Baker
LITTLE ROCK, Ark. (Legal Newsline) - The Arkansas Supreme Court on Thursday ruled that a stormwater utility fee, tacked onto city residents' water bills, is not an illegal tax.
The Court, in its nine-page decision, affirmed a Garland County Circuit Court's decision upholding a Hot Springs city ordinance.
The ordinance, adopted in January 2008, established a stormwater utility fund and imposed a fee on utility accounts within the city's corporate limits.
The ordinance fixed a fee of $6 per month for commercial and industrial accounts and $3 per month for residential accounts.
Appellants Roberta Morningstar and Doyle Shirley, on behalf of other taxpayers, asserted that the circuit court's decision upholding the ordinance was "erroneous" because the fee is contrary to state code, constitutes an illegal exaction and because it constitutes a tax, which required voter approval.
The Court found no error. Justice Karen R. Baker authored the ruling.
In order to bring an illegal exaction claim based on an illegal tax, the exaction must be a tax and not a fee, Baker said.
The appellants argued that the fee is a tax rather than a fee.
The difference, according to the Court: "Government imposes a tax for general revenue purposes, but a fee is imposed in the government's exercise of its police powers."
Taxing power is usually exercised to provide funding for public services at large, while police power is usually exercised to cover the cost of administering a regulatory scheme or providing a service, it further explained.

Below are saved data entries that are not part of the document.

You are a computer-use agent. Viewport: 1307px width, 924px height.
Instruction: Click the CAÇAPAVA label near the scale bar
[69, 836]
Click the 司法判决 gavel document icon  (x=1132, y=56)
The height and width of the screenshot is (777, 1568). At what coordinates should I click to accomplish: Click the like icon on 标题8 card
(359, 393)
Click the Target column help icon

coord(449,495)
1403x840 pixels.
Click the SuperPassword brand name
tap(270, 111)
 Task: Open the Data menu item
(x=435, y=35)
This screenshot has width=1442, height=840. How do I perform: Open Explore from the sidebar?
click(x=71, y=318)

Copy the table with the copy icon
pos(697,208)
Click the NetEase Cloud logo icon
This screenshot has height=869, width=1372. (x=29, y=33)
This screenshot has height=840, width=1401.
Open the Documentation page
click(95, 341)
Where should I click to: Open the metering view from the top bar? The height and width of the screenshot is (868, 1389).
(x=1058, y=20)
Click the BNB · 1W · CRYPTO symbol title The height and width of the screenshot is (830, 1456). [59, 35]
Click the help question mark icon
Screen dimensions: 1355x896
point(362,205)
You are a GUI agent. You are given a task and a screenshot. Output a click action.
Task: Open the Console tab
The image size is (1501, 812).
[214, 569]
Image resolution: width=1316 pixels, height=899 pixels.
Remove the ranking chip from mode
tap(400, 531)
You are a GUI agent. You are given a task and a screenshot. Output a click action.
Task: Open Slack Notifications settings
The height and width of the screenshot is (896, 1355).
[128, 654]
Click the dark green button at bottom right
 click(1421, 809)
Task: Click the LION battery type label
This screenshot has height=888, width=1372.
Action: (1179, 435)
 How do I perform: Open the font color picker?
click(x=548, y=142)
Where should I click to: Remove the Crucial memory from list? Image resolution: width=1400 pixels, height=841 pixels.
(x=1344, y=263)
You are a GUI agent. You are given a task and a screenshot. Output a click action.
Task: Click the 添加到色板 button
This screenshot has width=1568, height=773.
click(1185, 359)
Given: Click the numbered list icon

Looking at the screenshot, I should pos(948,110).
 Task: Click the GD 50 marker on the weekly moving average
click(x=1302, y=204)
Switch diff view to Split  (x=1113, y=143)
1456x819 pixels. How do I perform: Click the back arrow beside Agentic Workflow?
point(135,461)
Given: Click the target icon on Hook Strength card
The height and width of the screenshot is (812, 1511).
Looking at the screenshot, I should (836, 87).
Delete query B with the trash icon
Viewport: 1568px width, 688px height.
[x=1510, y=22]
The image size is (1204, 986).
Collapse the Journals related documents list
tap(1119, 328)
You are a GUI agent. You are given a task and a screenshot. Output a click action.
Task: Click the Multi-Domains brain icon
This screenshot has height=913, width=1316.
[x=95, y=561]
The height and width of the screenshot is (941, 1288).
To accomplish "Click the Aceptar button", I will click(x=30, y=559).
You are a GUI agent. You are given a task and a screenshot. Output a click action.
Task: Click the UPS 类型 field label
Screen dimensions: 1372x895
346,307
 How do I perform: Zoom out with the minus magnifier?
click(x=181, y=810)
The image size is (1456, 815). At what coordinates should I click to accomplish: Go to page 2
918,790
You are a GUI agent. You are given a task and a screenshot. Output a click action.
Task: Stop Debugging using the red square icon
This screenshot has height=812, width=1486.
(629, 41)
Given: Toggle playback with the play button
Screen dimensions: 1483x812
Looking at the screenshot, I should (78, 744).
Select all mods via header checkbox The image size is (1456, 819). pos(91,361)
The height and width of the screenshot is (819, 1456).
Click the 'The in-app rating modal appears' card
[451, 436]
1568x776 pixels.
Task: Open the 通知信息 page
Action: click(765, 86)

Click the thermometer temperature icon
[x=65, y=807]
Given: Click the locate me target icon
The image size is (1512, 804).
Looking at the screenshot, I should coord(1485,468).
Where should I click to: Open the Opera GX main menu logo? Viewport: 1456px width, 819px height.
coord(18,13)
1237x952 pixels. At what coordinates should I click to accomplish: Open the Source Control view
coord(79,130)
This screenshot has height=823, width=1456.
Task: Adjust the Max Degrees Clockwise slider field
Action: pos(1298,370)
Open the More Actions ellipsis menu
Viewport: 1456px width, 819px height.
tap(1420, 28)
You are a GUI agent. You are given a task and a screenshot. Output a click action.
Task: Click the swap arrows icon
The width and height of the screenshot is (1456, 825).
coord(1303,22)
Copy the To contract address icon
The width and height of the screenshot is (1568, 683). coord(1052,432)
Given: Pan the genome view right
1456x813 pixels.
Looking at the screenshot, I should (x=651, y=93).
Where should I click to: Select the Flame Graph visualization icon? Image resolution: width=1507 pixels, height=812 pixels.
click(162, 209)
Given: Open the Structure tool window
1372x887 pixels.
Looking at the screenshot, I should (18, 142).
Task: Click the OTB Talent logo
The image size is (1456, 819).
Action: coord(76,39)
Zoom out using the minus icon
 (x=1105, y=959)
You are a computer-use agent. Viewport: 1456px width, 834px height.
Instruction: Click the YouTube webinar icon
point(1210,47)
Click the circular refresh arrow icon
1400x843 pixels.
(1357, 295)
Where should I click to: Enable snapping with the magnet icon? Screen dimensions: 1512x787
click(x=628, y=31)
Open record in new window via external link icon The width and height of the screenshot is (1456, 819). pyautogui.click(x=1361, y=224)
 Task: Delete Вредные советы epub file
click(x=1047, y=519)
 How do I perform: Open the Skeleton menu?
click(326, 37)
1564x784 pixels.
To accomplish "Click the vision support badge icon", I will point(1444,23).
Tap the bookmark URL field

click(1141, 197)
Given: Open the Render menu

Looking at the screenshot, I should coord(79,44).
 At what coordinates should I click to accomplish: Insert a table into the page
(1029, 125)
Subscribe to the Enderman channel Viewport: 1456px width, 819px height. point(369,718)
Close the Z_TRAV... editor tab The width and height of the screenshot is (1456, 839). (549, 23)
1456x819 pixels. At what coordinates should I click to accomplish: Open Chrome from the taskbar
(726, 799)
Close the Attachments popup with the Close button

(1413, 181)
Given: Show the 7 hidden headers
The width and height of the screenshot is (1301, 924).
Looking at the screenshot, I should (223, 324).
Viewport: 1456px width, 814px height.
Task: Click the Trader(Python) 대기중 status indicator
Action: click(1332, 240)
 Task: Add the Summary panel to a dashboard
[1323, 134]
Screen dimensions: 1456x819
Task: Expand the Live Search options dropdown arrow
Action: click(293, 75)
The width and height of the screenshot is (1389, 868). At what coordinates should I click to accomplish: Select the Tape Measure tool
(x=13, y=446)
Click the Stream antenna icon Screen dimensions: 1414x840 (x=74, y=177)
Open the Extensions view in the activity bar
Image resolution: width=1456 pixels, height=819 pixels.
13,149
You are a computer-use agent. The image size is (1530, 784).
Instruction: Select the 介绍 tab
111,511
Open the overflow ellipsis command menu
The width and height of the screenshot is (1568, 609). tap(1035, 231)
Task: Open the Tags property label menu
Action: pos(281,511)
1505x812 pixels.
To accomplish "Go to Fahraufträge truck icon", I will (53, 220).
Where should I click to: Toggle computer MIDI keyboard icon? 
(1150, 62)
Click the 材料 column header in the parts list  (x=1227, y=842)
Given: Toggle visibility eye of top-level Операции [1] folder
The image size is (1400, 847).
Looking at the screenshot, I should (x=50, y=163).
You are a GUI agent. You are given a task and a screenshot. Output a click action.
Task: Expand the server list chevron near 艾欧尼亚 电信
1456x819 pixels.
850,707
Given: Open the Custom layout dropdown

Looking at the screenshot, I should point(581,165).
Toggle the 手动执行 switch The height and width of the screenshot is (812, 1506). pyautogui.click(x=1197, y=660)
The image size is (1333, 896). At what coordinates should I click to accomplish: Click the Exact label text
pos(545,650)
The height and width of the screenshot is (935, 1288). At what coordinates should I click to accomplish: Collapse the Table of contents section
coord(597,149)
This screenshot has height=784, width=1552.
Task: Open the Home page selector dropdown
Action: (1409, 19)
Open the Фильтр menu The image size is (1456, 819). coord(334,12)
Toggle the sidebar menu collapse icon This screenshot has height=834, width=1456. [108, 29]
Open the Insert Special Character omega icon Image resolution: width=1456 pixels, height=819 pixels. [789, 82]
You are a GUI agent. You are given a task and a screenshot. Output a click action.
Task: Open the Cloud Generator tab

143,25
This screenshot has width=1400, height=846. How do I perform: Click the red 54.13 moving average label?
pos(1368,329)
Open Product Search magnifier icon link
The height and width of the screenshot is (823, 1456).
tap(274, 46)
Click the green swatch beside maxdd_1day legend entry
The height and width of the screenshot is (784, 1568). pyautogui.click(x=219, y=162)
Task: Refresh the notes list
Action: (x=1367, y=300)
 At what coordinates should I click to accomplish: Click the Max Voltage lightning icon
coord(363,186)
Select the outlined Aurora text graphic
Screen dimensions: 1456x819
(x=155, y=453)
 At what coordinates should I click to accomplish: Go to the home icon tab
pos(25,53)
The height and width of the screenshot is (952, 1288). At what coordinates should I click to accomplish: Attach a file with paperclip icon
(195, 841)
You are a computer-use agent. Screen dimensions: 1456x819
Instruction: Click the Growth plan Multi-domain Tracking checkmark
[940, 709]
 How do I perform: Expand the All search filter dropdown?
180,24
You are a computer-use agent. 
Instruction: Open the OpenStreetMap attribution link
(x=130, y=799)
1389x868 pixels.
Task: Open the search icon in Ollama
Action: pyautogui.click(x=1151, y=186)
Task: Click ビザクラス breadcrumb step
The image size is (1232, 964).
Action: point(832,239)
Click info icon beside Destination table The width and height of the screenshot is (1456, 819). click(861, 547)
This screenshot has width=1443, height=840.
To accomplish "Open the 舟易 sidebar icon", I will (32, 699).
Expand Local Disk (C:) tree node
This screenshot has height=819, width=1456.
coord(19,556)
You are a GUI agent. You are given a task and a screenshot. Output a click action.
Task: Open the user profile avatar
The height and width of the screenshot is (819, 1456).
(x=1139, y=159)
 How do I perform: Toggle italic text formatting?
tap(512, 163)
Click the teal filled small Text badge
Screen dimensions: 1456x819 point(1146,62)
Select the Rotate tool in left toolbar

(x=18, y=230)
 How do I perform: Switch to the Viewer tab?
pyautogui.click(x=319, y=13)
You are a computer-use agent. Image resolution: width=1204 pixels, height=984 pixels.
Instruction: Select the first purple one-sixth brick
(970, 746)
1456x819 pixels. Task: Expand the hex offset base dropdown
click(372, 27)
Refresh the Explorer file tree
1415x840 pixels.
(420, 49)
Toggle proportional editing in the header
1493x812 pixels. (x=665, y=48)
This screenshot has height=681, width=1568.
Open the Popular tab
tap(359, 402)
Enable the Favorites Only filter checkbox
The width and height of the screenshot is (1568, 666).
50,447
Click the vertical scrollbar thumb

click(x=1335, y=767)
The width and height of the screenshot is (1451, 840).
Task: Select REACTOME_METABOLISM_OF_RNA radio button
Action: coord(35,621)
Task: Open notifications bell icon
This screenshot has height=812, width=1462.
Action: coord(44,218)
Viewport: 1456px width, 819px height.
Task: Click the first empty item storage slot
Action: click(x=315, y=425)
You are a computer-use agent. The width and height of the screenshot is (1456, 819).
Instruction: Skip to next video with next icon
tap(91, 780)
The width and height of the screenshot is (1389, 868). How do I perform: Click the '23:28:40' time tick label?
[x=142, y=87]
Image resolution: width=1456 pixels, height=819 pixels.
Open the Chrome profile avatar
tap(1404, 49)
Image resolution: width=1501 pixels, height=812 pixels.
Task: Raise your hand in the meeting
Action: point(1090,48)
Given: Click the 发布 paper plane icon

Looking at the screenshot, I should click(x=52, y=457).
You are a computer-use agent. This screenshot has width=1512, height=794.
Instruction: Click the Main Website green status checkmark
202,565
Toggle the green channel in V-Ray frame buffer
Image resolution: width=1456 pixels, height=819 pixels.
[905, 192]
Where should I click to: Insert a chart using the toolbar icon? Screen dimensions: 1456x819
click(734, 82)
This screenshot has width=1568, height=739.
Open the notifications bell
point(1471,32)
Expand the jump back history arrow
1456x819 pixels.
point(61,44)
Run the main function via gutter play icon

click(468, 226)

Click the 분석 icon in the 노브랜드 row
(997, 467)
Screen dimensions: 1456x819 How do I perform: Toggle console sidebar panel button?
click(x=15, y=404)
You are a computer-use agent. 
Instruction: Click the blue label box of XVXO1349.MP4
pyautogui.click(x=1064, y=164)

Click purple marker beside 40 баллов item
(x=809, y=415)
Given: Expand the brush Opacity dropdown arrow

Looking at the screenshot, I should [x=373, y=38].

The Court upheld the circuit court's finding that the fee was not intended as a means of paying for already existing services.
However, the appellants argued that the revenue generated by the fee exceeded the operating costs of the fund.
But the Court rejected the assertion that because a utility fee generates a surplus in a utility fund, the exaction must be a tax.
"The city's expert testified that the fee was reasonable in light of the fees other cities in the region charge for similar stormwater services, and the trial court relied on his testimony," Baker wrote for the Court.
The city, the Court said, properly segregated the fund for use only for the purposes for which it was created.
"While the scope of the services may have exceeded the requirements of the mandate, that fact alone is not determinative, as the scope of the services is still within the purposes of the authorizing legislation," the Court wrote.